Noisy Predators Put Plants on Alert, Study Finds

From the New York Times online

It has long been known that some plants can respond to sound. But why would a plant evolve the ability to hear? Now researchers are reporting that one reason may be to defend itself against predators.

To see whether predator noises would affect plants, two University of Missouri researchers exposed one set of plants to a recording of caterpillars eating leaves, and kept another set of plants in silence. Later, when caterpillars fed on the plants, the set that had been exposed to the eating noises produced more of a caterpillar-repelling chemical.

Evidently, the chomping noises primed the plant to produce the deterrent. “So when the attack finally happens, it’s kaboom,” said Heidi Appel, a chemical ecologist and an author of the study. The chemical comes “faster and often in greater amounts.”

Plants exposed to other vibrations, like the sound of wind or different insects, did not produce more of the chemical, suggesting they could tell the difference between predator noises and atmospheric ones. The researchers published their work in the journal Oecologia.

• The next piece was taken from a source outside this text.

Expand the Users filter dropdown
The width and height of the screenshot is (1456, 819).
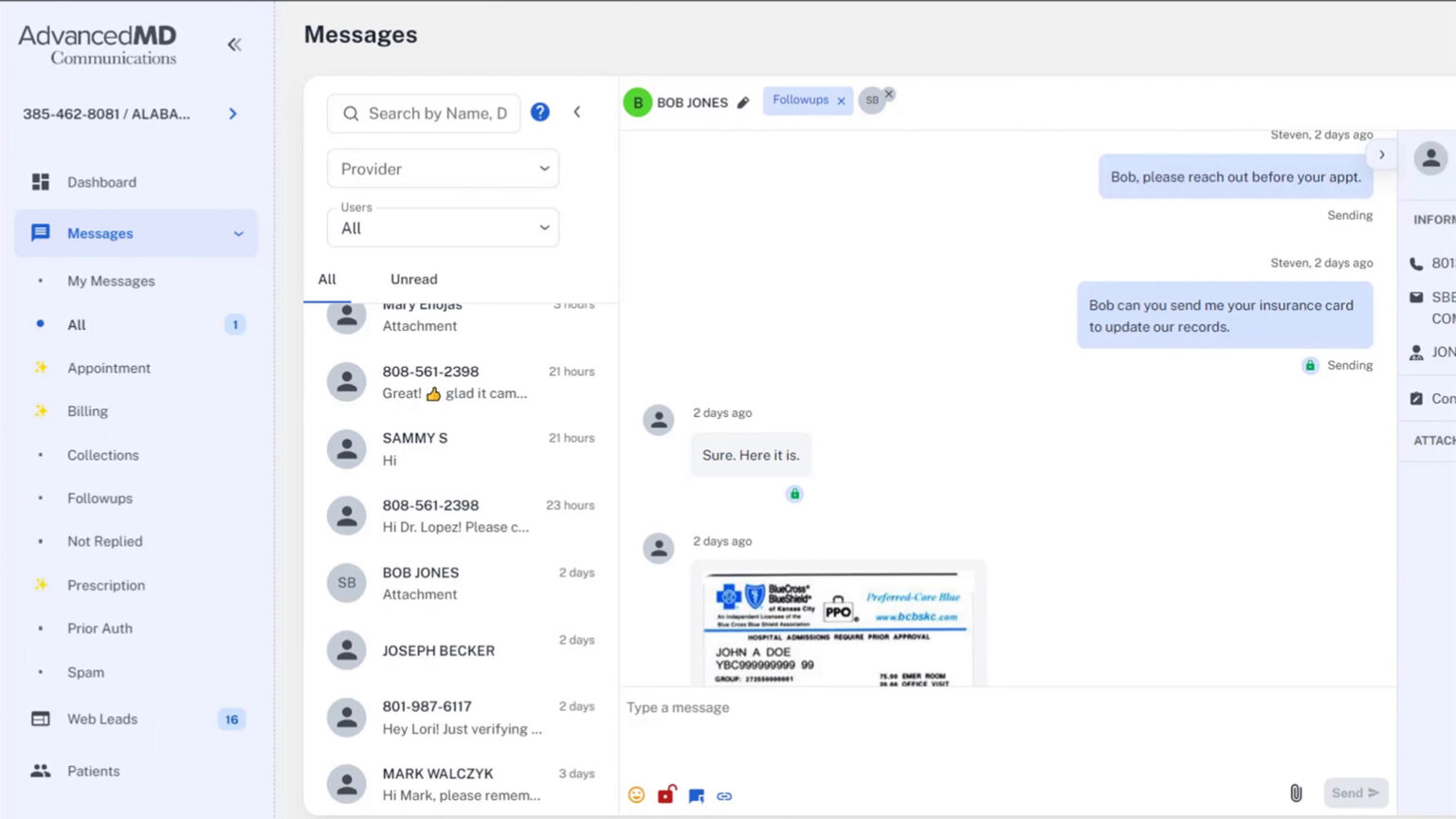point(442,228)
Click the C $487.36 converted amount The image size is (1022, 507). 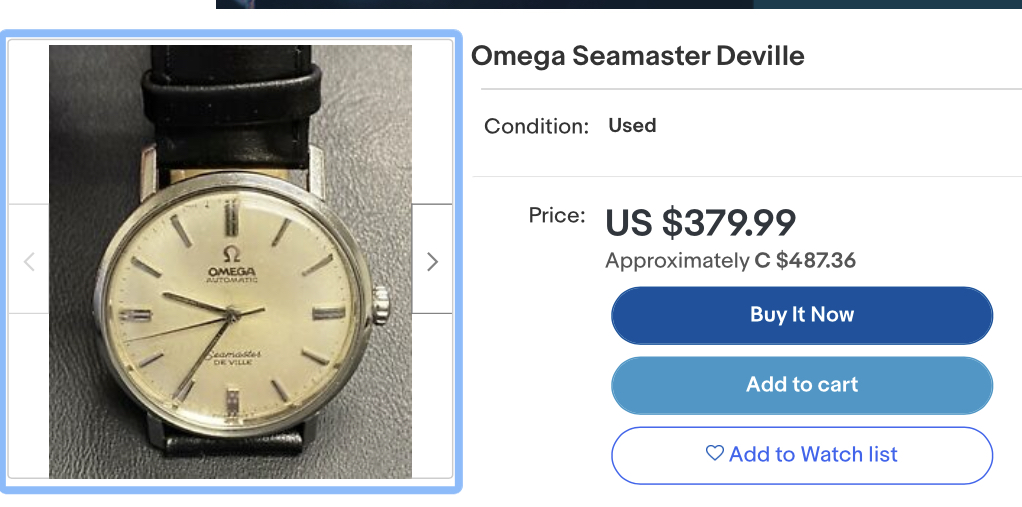click(x=805, y=261)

Previous research on plants and sounds have found that two genes in rice switch on in response to music and clear tones, and that corn roots will lean toward vibrations of a specific frequency. (Research from the 1970s suggesting that plants prefer classical to rock music has largely been dismissed.)

But plants “don’t normally experience music or pure tones in their environment,” said Reginald B. Cocroft, a behavioral ecologist and another author of the new study. “We wanted to ask, ‘Why would plants evolve this ability to hear sounds or vibrations?’”

Dr. Cocroft was surprised just how sensitive the plants were to the caterpillar sounds. “There were feeding vibrations that got a strong response from plants that vibrated the leaf up and down by less than one ten-thousandth of an inch,” he said.

Precisely how the plants detected the vibrations is not clear, but the researchers suspect it involves mechanoreceptors, proteins in animal and plant cells that respond to pressure or distortion. “Finding that out is our next step,” Dr. Appel said.